### Text and item location rows

======

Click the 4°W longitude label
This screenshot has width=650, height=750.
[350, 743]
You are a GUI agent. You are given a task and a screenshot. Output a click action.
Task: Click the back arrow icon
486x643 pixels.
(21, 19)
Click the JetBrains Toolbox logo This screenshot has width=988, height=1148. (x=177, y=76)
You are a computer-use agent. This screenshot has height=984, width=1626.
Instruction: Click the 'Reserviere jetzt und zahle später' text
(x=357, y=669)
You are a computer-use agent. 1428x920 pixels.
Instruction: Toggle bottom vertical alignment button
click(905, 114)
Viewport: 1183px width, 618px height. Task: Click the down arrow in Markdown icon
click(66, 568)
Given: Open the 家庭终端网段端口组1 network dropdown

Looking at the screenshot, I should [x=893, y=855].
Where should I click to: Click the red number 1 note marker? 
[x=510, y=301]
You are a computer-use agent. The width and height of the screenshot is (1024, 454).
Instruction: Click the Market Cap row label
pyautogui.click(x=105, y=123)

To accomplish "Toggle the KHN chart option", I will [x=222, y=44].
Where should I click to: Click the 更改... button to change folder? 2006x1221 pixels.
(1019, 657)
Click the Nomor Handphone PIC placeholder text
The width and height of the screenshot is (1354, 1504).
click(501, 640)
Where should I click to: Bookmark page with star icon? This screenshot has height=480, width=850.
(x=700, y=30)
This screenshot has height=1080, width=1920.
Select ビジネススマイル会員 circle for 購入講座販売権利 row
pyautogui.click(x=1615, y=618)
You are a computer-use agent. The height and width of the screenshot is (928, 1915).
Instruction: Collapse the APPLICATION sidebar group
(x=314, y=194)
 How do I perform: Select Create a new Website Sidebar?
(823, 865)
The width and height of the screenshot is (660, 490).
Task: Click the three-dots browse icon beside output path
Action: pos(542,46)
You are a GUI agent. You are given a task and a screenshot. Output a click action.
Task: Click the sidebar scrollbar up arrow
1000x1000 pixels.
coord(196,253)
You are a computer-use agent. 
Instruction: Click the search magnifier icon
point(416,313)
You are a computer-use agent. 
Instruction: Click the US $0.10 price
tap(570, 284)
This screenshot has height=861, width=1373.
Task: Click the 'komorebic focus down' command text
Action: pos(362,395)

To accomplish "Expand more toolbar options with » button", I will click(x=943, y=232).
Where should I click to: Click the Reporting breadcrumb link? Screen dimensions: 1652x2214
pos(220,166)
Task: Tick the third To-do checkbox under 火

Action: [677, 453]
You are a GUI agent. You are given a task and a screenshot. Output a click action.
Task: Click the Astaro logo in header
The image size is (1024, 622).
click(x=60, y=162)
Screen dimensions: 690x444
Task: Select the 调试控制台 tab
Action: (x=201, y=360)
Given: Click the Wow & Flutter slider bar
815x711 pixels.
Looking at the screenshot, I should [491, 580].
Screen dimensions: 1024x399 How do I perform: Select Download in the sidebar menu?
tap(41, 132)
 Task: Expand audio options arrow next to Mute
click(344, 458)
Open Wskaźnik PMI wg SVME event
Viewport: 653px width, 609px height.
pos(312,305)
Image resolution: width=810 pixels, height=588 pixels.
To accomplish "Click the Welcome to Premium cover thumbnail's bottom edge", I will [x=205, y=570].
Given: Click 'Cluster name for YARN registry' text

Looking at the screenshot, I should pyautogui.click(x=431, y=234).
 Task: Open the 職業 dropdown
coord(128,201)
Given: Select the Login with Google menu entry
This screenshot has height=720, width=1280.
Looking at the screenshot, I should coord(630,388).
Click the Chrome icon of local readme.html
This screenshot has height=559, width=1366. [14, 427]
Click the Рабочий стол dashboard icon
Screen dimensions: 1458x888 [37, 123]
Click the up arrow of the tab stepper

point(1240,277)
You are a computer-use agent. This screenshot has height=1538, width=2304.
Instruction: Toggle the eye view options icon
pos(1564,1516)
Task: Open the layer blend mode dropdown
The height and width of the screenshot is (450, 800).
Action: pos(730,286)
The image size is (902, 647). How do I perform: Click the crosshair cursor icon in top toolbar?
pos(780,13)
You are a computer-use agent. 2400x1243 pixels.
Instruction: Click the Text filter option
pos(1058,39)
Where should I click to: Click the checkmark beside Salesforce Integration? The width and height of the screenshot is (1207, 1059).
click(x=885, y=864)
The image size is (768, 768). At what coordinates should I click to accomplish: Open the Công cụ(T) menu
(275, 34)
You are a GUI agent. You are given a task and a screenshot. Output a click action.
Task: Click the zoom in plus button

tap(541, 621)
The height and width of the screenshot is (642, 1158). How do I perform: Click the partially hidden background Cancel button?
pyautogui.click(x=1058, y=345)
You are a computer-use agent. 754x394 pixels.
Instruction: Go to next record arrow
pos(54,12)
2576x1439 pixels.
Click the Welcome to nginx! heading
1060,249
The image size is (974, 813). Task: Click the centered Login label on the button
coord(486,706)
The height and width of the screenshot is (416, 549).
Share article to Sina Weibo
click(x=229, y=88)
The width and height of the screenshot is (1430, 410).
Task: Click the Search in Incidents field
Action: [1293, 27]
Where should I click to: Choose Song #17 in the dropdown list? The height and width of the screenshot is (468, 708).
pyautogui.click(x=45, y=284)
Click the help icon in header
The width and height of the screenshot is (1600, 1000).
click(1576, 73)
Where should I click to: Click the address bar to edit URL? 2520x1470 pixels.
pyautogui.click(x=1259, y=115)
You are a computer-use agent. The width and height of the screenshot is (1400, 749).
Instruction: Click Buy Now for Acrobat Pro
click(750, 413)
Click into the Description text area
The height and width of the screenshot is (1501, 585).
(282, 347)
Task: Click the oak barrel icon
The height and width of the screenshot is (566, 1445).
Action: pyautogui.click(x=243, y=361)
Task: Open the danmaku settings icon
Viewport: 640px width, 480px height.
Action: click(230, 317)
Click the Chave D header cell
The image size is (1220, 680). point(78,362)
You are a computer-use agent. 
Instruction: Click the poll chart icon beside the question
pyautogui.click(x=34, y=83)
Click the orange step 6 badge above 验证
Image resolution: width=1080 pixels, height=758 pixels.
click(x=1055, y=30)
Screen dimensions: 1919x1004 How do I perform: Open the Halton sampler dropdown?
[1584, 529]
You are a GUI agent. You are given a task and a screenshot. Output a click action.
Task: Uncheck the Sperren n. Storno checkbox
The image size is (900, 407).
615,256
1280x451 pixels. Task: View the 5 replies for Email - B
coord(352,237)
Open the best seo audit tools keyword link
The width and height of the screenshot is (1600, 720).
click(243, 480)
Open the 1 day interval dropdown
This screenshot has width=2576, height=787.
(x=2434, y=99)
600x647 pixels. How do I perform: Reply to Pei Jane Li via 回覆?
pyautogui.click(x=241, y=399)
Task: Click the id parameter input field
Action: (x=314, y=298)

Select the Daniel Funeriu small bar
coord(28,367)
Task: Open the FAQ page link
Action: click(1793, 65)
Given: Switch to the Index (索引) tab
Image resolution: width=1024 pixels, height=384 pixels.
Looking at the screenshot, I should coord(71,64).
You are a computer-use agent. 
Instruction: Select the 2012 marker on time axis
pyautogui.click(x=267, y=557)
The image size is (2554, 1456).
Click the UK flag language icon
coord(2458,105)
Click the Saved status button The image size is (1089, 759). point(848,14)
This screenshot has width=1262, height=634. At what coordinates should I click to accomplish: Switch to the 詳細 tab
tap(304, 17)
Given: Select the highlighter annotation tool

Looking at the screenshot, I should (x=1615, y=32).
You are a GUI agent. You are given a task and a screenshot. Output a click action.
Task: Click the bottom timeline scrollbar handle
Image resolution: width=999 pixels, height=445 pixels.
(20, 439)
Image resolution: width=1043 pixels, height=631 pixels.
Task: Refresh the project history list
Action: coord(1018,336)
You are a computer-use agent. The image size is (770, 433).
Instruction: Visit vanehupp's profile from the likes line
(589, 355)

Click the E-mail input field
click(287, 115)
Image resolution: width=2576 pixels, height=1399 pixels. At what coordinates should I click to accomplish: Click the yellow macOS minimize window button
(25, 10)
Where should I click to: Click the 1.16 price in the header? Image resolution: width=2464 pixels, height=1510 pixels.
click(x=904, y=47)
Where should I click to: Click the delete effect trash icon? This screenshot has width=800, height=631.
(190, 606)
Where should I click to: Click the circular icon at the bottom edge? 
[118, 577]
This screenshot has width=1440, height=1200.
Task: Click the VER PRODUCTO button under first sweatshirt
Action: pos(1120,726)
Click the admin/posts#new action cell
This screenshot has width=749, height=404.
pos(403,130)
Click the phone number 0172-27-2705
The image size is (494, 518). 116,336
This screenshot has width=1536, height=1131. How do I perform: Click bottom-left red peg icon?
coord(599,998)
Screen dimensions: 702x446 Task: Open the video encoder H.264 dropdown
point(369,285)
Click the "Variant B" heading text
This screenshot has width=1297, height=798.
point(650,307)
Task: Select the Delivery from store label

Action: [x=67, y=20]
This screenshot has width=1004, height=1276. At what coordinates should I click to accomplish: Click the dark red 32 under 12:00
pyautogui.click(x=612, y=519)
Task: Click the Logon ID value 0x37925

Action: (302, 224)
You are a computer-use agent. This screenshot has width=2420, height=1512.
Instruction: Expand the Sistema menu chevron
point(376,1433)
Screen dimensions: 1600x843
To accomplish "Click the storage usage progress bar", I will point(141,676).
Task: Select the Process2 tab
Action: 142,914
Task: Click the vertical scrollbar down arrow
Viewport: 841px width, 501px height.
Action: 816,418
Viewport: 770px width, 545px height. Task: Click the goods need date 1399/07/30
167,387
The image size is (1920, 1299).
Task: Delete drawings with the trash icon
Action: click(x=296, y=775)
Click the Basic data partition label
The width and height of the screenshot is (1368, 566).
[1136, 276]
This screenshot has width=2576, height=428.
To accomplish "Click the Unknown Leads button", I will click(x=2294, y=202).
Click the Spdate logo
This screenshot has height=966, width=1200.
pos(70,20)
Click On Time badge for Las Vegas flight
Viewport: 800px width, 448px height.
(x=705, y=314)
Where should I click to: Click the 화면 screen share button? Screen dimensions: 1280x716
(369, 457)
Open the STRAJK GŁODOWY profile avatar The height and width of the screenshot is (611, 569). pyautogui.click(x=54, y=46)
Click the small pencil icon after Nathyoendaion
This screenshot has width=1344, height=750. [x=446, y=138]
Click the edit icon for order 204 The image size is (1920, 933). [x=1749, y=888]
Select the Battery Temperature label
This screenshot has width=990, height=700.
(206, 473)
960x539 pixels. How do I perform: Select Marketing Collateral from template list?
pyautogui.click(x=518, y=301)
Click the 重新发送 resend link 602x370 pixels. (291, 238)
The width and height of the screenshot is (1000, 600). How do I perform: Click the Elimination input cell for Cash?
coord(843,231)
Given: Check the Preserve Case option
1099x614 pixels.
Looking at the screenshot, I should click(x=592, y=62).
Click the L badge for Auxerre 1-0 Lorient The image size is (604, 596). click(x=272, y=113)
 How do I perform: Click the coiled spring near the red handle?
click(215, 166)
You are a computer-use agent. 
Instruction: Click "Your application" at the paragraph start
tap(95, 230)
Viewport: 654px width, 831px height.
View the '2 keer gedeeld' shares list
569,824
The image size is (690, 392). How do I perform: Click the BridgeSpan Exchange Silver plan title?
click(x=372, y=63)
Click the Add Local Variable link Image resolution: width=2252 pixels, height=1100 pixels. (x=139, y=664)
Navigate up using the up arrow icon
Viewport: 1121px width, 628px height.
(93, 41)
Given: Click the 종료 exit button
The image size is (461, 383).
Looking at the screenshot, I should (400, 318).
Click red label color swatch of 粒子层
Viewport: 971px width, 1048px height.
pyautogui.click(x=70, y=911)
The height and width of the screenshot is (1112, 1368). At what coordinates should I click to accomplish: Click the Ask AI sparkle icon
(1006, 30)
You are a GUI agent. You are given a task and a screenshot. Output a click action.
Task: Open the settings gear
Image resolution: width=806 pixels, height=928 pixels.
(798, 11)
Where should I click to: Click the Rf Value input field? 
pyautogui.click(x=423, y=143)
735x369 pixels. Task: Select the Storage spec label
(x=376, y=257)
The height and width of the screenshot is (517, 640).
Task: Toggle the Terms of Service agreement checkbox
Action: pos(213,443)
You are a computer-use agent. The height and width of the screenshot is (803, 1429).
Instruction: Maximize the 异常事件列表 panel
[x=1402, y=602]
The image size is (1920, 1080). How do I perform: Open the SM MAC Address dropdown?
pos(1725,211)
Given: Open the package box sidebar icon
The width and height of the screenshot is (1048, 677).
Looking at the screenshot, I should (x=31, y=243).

======

### WRITTEN TASK
Copy each row above that contains the string "list".

### WORKED SOLUTION
Where should I click to: Choose Song #17 in the dropdown list? The height and width of the screenshot is (468, 708).
Task: Refresh the project history list
960x539 pixels. How do I perform: Select Marketing Collateral from template list?
View the '2 keer gedeeld' shares list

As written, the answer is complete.